When I was a freshman in high school, my church split, violently. Over the course of a few days, I watched people who I had trusted, friendships I had built my entire life, be ripped away. The small private school I attended (and was run by the church) dissolved. And somewhere out in the middle of this raging sea, I was staring around me wide eyed, trying to figure out what the heck was going on.
Fast forward to the next school year. I had been snatched from my Christian bubble and thrown into a Chaparral high school. Everything I had grown up believing about God and myself suddenly had a question mark attached to it. I was plagued by insecurities and depression, and I was convinced that I wasn't worth the love and attention of anyone, especially God.
It's a crushing paradox. Wanting nothing more than to be loved, but convinced that it's impossible.
Everything started to change for me when I met a couple of Young Life leaders.

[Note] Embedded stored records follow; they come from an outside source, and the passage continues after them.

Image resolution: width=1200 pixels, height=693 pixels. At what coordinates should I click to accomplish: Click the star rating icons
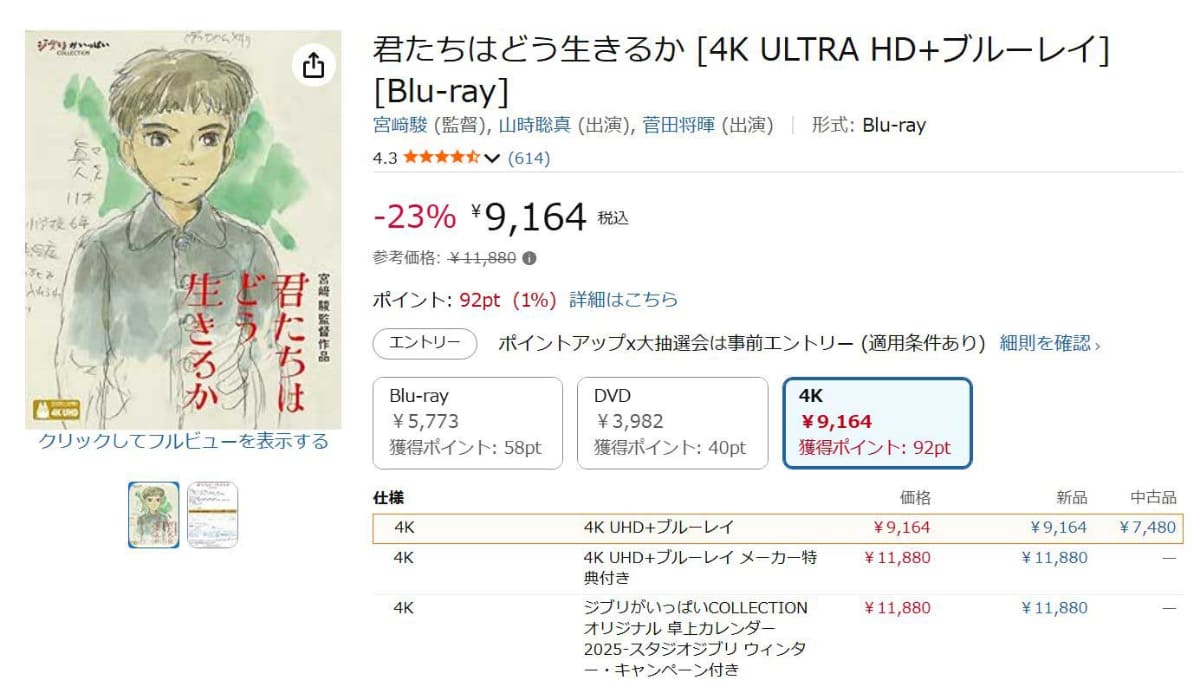click(x=441, y=158)
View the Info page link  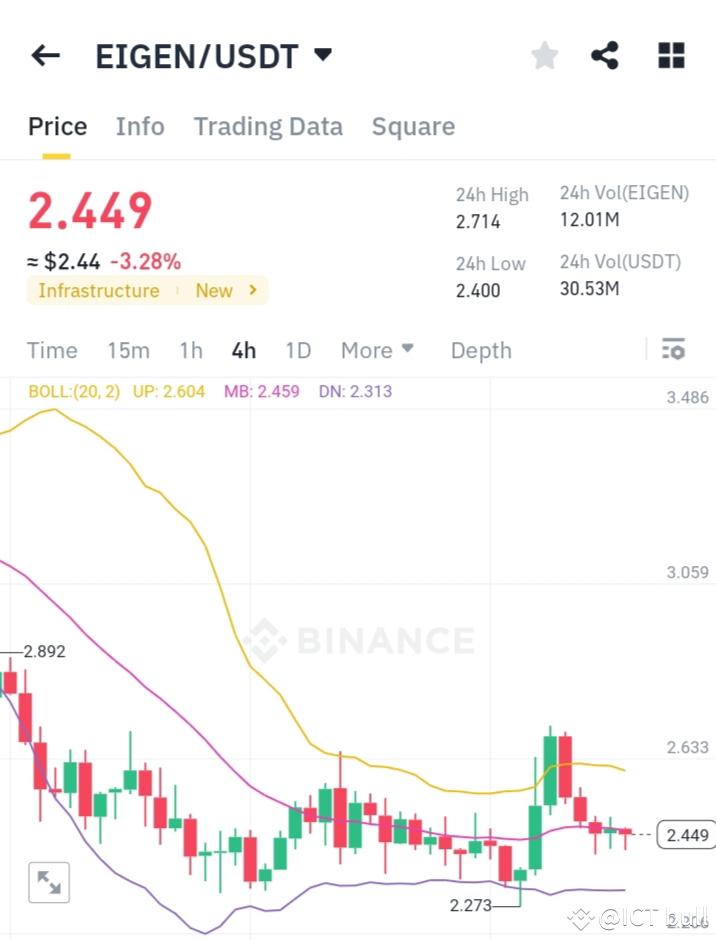tap(139, 126)
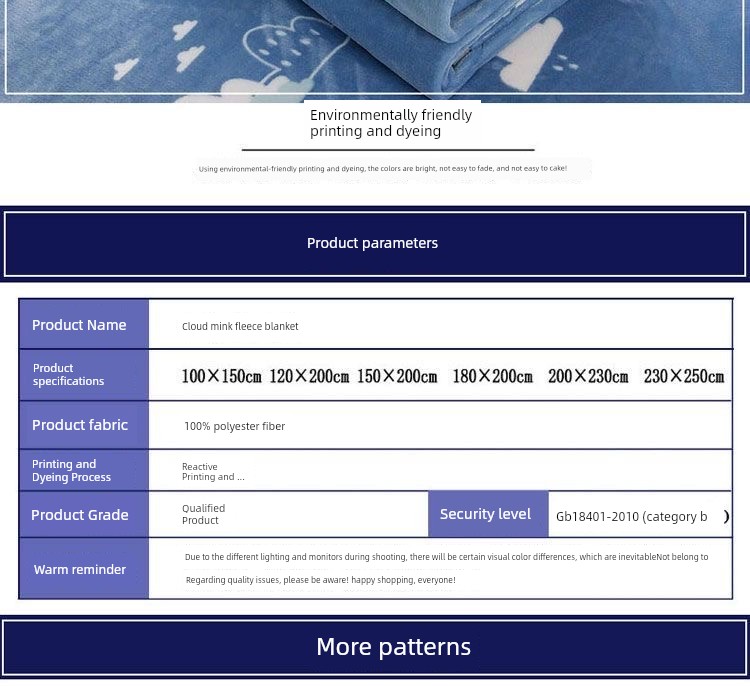Click the Security level label cell

[x=487, y=514]
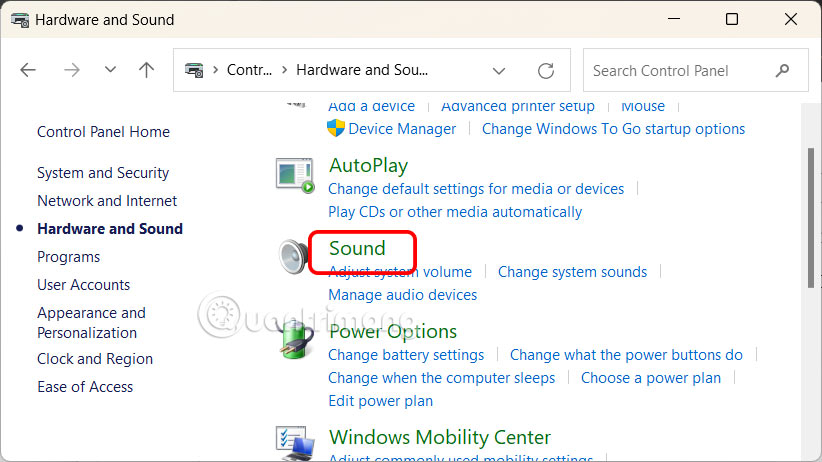This screenshot has width=822, height=462.
Task: Open Device Manager link
Action: pos(402,129)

They were a different breed than many of the Christians I had grown up knowing- the gospel of works was replaced with the gospel of Grace, and they demonstrated a commitment to love me and meet me exactly where I was at. I was completely baffled. "If only they knew who I really was, they'd lose all interest in me". And yet, through clubs, campaigners, and camps, they continued to invest and pour into me. And slowly my paradigm on who God is started to change.
After graduating high school, I made what has turned out to be one of the best decisions of my life and become a Young Life leader at Desert Mountain high school. I wanted more than anything to give back the love I experienced to other hurting students.
The beauty of being a young leader with no experience and no skill is a necessity for relying on God for every piece of ministry. I prayed more in those first two years than I ever had in my life. I cried for the lost, begging God to do what I was so incapable of. I was blessed enough to see many turn to Christ. Some did not. Some who were following turned away from him. My only role, as I saw it, was to be a transparent funnel of Gods love, to offer these kids the same kind of hope that I was given in high school, the same kind of hope that I also was searching for. It is a very humbling day when you sit with a sobbing teenage boy who spills his guts for the first time, and realize that you have the power to speak life or death into his life. I thank God that he sees fit to use me, just as I am, in these moments.
And so the life I was convinced was useless became an incredible adventure. As with any good story, there are twists, turns, pitfalls. There is doubt, pain, heartbreak. Looming even larger though, is the joy and love of Christ, an obsessive love that is continually in pursuit of your heart.